90. Scars of the Past
The Name of Eryn
The realm shifted, energy coiling inward, threads of chaos intertwining in delicate synchronization. The process of creation was still unfolding, but something was wrong. The form—it was too familiar. It was becoming like Aurel, not just in presence, not just in essence, but in appearance.
"No—no, not again!"
Aurel's voice cut through the abyss, sharp with immediate protest. He had created Rindel, a specter, a warrior bound to him. But Rindel had always been incomplete—lacking full humanity, carrying traces of chaos in his existence. This being, however, was different. It was forming perfectly, its presence almost too refined, too real. And now, it was mirroring him.

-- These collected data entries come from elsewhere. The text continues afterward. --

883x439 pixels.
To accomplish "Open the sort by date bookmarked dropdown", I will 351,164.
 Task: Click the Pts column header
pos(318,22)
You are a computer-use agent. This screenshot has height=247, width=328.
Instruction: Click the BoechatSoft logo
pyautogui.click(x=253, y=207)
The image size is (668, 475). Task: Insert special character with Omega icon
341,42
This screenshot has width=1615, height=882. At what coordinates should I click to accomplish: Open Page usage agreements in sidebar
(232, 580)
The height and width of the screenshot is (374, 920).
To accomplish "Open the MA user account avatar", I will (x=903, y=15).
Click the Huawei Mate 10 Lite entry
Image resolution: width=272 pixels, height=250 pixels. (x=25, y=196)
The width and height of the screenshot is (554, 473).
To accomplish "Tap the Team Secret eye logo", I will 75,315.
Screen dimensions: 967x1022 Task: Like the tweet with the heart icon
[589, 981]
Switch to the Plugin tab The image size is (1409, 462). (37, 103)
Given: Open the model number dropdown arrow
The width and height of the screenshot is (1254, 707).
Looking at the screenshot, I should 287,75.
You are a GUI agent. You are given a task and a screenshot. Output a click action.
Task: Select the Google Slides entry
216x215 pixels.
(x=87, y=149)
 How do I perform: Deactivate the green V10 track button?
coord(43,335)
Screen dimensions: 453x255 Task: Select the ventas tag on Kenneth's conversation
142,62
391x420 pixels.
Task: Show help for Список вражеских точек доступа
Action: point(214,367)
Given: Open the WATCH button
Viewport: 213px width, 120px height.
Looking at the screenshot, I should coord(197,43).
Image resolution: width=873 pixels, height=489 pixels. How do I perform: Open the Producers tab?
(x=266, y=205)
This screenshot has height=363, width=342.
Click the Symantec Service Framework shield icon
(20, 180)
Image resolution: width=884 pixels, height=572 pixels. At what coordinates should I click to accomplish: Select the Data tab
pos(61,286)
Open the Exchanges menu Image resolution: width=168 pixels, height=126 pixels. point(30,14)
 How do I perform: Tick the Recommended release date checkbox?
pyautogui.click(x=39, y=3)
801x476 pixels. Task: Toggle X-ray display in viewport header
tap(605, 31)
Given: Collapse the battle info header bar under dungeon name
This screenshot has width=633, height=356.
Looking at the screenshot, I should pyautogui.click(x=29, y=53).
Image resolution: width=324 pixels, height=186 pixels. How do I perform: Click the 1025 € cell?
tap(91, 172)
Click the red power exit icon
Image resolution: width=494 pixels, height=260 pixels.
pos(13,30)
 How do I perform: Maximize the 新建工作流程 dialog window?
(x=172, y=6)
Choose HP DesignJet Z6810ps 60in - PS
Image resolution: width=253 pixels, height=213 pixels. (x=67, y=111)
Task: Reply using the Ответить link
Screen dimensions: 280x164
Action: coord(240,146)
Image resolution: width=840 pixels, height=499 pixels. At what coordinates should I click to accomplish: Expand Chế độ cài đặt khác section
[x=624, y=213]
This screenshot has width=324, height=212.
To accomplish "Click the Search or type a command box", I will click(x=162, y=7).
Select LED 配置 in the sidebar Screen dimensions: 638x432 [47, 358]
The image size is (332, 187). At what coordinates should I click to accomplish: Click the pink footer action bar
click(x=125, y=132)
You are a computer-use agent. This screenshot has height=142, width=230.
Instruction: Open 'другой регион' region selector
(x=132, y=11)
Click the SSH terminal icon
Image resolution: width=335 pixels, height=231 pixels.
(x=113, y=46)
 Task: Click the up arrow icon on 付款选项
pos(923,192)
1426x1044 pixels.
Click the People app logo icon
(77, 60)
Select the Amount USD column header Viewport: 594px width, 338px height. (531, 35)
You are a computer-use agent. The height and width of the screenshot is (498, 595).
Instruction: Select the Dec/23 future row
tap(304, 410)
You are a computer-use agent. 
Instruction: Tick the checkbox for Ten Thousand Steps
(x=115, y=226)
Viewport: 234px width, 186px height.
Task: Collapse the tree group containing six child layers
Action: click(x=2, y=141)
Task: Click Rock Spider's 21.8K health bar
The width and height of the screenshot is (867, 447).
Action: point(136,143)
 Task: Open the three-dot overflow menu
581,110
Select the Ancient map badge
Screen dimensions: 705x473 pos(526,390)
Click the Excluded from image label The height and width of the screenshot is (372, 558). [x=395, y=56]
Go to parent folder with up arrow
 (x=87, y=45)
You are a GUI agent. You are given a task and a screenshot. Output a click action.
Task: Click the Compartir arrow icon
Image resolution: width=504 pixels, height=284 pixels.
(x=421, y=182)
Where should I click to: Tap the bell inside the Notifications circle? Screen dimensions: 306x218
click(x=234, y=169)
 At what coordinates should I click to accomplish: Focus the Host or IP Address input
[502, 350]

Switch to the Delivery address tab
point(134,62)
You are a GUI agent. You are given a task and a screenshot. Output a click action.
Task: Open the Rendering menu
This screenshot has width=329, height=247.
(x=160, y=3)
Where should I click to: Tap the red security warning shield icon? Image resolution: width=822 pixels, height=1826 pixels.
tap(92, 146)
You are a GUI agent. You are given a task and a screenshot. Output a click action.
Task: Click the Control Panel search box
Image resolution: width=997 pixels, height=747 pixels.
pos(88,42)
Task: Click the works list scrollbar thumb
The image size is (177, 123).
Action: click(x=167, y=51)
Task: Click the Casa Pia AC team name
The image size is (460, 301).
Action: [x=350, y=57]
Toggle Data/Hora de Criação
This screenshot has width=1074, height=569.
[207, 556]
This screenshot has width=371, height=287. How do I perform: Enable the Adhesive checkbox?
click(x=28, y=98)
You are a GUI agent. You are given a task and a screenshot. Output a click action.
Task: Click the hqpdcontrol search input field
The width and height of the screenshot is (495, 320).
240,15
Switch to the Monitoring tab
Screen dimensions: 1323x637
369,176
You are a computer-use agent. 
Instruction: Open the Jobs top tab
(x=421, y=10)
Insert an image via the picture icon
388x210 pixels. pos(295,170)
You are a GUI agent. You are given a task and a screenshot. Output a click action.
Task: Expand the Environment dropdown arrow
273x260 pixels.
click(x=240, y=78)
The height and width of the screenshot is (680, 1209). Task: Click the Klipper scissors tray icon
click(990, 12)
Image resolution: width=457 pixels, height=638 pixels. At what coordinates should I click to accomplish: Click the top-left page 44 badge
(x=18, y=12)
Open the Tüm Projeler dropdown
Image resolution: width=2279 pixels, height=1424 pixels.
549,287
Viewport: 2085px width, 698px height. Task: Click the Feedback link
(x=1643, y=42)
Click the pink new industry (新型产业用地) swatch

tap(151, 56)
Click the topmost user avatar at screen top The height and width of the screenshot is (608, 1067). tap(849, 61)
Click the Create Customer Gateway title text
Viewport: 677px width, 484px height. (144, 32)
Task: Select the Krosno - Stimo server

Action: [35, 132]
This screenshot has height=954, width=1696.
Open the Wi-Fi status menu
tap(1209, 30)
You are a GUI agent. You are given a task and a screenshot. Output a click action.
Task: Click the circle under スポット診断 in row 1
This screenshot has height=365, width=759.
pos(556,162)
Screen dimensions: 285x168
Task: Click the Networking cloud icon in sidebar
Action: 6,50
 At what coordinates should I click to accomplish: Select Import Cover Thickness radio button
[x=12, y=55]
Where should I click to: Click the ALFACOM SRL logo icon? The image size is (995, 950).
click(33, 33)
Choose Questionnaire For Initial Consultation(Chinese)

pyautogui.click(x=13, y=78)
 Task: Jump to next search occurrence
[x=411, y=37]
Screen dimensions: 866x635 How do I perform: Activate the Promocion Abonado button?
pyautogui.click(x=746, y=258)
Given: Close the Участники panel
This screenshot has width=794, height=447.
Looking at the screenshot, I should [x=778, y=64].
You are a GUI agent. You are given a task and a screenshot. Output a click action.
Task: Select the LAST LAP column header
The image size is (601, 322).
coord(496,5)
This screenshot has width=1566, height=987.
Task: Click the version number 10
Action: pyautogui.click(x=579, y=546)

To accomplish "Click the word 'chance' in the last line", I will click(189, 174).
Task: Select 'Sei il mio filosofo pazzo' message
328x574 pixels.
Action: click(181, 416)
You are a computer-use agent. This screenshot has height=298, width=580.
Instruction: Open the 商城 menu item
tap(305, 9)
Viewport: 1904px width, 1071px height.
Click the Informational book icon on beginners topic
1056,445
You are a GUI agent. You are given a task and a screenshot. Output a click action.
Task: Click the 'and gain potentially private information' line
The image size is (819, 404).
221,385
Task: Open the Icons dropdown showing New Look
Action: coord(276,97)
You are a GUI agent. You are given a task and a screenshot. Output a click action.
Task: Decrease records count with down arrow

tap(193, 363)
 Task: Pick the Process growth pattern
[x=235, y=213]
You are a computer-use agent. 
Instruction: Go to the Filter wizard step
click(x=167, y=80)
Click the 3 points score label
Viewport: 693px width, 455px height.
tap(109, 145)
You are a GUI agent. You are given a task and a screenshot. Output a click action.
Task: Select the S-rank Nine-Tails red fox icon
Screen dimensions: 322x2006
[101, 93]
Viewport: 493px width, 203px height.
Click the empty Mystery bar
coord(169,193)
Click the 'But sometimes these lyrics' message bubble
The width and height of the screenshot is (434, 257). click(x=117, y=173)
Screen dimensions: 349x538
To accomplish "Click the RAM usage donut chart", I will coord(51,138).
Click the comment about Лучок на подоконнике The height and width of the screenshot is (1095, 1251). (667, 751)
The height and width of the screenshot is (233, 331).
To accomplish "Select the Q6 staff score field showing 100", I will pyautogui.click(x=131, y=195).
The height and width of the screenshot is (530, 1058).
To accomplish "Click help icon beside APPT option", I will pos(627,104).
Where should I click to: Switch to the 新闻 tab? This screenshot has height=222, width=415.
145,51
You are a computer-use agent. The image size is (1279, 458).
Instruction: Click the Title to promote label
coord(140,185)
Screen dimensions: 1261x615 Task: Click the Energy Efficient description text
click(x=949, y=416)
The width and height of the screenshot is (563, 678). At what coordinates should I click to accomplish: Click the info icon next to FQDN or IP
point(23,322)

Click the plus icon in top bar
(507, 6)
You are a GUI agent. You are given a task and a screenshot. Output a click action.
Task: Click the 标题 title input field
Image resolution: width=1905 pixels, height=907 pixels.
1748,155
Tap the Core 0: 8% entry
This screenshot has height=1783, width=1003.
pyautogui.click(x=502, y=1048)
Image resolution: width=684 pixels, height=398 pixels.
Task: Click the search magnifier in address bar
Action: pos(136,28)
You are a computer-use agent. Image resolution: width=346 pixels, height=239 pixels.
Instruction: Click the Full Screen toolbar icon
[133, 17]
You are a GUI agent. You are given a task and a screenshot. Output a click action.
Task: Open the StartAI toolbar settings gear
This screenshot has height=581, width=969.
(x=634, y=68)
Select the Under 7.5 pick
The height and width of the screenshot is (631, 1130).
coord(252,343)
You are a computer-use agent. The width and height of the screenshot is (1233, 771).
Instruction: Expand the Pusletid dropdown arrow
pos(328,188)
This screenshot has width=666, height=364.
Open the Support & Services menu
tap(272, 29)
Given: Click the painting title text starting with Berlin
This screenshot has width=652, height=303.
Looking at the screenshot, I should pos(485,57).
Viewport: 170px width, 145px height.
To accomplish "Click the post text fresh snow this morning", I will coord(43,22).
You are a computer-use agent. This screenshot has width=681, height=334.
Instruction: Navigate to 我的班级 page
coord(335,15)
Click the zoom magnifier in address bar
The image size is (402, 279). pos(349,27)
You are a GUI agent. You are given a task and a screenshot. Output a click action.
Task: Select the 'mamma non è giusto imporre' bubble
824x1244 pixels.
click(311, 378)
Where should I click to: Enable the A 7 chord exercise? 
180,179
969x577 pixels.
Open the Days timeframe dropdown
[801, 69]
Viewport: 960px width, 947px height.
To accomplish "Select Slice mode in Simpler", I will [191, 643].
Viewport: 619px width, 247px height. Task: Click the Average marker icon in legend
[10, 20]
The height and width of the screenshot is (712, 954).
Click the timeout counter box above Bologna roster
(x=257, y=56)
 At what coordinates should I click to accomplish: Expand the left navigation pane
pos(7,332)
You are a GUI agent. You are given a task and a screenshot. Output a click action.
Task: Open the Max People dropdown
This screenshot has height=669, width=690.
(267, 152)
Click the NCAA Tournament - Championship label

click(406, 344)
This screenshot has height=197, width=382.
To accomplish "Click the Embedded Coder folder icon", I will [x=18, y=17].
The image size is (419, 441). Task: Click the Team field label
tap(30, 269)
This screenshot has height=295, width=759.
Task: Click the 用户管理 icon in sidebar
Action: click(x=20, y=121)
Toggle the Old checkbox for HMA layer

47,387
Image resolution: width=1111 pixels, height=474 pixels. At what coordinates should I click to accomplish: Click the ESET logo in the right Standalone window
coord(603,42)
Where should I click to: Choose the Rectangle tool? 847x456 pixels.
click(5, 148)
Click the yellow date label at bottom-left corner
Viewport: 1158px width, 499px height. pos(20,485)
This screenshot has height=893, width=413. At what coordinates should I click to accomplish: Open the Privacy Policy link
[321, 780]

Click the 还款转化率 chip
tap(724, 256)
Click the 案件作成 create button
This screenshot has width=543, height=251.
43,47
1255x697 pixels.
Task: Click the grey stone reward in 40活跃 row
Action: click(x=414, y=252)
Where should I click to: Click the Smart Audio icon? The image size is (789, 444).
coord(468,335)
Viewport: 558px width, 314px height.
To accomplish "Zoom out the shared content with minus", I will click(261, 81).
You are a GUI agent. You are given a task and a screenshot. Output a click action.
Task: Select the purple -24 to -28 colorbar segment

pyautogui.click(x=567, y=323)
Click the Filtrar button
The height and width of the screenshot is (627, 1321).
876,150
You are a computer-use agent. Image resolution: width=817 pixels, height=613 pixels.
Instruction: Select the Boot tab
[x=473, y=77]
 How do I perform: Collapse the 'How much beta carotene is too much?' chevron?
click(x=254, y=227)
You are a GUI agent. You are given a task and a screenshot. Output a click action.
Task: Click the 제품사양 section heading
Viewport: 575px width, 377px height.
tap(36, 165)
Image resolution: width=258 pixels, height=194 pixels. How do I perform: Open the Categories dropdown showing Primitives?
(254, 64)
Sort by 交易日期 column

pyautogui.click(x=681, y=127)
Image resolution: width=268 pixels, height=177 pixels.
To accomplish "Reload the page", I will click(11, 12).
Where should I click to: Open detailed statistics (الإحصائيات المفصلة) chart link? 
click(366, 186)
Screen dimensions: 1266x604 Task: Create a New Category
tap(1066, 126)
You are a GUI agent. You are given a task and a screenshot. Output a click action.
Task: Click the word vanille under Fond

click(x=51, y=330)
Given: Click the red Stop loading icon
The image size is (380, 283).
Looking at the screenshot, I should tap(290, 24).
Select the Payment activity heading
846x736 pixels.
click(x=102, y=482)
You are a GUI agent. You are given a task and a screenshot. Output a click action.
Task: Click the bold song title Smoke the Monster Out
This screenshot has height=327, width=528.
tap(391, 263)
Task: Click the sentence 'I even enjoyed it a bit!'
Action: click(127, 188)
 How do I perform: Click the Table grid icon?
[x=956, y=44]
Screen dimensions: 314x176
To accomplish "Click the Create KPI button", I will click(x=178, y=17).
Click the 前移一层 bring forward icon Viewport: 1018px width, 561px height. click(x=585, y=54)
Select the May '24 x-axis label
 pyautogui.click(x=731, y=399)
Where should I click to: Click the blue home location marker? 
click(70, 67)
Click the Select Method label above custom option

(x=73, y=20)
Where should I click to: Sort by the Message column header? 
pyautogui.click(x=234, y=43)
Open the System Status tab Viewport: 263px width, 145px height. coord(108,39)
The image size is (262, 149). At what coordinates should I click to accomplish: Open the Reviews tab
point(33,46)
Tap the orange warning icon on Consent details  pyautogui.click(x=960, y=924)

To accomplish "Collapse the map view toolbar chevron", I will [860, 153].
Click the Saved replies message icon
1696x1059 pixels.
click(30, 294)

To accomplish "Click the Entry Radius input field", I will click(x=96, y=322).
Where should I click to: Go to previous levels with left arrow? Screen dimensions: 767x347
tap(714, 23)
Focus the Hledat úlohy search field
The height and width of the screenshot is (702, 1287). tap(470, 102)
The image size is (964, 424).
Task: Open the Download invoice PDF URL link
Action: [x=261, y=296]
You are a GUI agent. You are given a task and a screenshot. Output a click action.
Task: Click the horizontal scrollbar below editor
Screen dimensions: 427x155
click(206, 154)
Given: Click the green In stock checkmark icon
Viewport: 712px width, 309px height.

Aurel refused. He focused, pulling against the shaping threads, pushing his will into the creation process. "Take Erynos' form."
The energy paused, hesitated. The anima's structure trembled, uncertain, its presence questioning the shift. Aurel commanded again, pushing forward, his thoughts fixated on Erynos' face, his presence, his form. The anima reacted, adapting, shifting—yet still resisting. It would not completely abandon Aurel's features. Instead, it took both—a fusion, a balance. A being shaped from the two: the strength of Aurel, the kindness of Erynos. And finally, it settled.
The Final Formation
The form solidified, no longer unstable, no longer uncertain. Human. Fully human. Unlike Rindel, who lingered between chaos and existence, this new creation stood as something complete, something real. Aurel stared, watching as the last remnants of energy wove into the structure, stabilizing it within his domain. The process was done. And now, it needed a name.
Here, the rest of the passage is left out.